Während sich die Kinder bisher bei "Buchreihe trifft Ipad" die ganze Zeit über einer Buchreihe, beispielsweise Harry Potter, widmeten und passend dazu ein gemeinsames digitales Projekt auf die Beine stellten, geht das Online-Mediencamp weniger in die Tiefe – deckt dafür aber mehr Themen ab. Fotografie, Trickfilm und das Programmieren von einem Geschicklichkeitsspiel sowie einem interaktiven Leseabenteuer, bei dem die Kinder den Verlauf der Geschichte selbst bestimmen können, standen in dieser Woche auf dem Plan. "Jeden Tag fangen wir mit einem Theorieteil an und machen dann Schritt für Schritt Übungen", erklärt die Medienpädagogin. So gehen alle Teilnehmerinnen und Teilnehmer durch den gleichen Prozess – nur eben jeder für sich zu Hause.
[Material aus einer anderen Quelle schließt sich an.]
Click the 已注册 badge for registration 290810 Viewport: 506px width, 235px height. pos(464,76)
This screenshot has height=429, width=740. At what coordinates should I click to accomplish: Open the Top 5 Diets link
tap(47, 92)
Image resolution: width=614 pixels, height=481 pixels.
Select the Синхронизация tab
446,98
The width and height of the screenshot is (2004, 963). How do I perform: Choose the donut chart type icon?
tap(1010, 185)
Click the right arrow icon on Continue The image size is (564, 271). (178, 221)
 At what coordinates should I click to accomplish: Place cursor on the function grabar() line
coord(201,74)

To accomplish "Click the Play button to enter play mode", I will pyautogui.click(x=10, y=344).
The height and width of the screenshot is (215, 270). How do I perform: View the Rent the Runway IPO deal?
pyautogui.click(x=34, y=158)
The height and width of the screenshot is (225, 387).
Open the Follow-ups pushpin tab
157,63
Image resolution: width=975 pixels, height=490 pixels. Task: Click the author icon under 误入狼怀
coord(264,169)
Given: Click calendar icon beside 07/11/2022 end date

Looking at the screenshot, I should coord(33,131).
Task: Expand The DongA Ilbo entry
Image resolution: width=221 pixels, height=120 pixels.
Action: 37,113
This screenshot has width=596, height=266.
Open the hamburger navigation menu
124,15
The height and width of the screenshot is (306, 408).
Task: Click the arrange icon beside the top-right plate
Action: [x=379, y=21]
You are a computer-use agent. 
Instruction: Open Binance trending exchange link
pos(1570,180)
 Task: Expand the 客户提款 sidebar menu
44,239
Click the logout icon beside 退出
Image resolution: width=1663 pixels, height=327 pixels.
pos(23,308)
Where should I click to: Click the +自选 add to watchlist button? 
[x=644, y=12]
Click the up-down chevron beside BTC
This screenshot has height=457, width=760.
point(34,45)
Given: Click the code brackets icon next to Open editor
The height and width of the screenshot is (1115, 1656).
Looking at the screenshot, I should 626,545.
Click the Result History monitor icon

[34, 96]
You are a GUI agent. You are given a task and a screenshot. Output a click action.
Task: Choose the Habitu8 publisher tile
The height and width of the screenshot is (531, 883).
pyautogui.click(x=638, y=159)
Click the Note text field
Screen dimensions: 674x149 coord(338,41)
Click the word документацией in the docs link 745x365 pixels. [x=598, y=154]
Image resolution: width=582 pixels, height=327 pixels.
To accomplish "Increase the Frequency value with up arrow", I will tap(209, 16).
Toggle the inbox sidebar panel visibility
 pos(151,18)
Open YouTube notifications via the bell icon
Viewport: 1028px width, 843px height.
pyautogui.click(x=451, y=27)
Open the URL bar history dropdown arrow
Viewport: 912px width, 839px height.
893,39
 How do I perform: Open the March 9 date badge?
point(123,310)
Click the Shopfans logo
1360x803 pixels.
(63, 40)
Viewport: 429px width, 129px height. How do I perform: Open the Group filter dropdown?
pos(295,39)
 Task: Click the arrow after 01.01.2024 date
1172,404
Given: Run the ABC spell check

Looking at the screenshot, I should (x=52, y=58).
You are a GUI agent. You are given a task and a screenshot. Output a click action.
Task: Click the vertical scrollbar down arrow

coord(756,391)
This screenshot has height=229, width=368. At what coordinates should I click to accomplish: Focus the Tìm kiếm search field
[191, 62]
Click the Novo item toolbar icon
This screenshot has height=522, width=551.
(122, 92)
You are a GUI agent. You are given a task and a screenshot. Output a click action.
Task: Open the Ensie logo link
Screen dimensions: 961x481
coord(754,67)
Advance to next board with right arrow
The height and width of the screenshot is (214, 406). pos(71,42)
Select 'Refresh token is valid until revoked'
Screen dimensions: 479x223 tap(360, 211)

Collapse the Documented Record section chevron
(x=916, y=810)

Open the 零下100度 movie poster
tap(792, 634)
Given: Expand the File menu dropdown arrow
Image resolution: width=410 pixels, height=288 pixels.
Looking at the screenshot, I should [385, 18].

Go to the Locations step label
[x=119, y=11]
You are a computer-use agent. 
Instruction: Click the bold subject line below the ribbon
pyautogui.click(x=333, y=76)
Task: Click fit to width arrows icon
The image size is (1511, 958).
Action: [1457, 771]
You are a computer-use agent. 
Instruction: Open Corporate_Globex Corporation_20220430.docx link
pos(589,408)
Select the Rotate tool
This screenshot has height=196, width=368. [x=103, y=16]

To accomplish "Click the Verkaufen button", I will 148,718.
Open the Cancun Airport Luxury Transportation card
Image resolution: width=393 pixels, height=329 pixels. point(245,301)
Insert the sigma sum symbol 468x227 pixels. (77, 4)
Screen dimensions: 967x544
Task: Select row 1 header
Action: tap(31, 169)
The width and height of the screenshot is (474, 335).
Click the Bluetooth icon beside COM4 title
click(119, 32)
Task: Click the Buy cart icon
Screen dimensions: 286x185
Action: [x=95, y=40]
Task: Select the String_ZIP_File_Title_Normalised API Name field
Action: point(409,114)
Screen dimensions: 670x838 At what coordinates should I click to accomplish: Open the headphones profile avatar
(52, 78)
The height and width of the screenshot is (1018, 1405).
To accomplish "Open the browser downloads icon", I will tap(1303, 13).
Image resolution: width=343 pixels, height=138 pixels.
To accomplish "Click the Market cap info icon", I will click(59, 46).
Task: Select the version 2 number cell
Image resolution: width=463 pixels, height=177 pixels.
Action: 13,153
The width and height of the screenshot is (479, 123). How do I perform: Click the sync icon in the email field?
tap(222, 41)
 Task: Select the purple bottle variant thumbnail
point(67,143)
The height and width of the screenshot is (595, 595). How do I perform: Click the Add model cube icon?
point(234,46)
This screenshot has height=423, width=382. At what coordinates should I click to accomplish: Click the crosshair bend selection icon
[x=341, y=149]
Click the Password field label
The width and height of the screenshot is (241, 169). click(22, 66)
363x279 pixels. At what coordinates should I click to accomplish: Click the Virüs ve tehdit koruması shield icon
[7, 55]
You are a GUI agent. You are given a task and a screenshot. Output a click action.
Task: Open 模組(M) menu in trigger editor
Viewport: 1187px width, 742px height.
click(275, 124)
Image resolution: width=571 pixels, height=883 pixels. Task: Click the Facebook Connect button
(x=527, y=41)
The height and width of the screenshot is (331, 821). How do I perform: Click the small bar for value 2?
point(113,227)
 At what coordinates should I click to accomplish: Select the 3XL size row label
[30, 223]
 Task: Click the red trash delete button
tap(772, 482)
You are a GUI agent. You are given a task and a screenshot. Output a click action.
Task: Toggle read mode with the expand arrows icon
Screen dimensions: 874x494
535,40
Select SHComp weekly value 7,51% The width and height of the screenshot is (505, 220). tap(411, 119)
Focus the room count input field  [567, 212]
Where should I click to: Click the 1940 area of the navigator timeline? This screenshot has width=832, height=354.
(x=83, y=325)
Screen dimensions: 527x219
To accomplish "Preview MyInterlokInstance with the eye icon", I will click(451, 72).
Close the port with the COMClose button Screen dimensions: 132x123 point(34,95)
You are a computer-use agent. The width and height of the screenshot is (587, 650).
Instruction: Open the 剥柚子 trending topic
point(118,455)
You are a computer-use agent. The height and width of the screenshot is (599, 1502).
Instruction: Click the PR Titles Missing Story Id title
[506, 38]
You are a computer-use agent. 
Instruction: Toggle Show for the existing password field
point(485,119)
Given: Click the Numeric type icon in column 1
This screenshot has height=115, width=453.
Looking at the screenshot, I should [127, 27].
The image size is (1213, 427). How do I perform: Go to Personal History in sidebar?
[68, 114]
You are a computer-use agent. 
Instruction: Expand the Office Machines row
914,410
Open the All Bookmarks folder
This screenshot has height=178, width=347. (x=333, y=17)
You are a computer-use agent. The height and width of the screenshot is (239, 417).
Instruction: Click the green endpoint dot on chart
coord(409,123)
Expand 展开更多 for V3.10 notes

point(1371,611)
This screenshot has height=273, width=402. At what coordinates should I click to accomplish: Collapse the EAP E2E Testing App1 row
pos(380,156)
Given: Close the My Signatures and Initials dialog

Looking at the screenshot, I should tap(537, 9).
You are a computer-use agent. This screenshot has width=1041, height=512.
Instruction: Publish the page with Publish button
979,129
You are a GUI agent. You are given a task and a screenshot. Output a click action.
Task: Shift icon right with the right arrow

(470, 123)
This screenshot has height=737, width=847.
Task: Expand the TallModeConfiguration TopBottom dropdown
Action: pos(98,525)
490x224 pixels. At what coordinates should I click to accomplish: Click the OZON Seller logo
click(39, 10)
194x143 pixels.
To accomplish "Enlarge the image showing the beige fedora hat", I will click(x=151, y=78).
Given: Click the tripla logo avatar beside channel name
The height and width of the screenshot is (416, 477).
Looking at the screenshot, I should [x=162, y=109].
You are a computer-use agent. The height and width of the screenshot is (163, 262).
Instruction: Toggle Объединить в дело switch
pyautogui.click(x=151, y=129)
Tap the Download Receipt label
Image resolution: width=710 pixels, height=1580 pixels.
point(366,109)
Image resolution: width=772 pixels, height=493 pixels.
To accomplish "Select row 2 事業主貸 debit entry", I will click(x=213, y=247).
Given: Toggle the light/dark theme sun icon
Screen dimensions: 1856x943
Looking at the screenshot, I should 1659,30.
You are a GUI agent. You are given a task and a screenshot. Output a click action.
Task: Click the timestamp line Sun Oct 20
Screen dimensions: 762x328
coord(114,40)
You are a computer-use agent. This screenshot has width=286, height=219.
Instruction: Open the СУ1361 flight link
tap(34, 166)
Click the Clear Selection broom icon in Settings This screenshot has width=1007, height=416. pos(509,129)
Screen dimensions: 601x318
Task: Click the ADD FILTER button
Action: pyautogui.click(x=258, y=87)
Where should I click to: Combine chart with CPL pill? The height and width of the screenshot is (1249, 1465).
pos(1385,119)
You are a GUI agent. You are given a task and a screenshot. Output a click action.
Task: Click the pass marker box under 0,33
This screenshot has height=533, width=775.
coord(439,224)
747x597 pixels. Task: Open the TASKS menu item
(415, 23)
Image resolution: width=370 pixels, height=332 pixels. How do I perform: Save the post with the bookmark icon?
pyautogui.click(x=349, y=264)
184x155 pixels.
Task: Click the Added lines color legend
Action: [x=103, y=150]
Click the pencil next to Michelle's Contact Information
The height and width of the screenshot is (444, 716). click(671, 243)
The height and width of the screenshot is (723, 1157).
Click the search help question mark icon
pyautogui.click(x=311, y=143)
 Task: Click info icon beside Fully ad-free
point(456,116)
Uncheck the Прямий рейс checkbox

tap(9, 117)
"Die Idee ist, dass die Kinder mal selbst in die Rolle von Medienproduzenten schlüpfen", schildert Wiegand. Dafür hat die Medienpädagogin bereits in der Woche vor dem Workshop den Kindern die notwendigen Informationen zukommen lassen und auch während der Veranstaltungswoche erreichen sie freiwillige Aufgaben, die über den Workshop hinausgehen. Denn das Programm ist nur der Grundstart, darüber hinaus können die Teilnehmerinnen und Teilnehmer dann für sich weiter experimentieren.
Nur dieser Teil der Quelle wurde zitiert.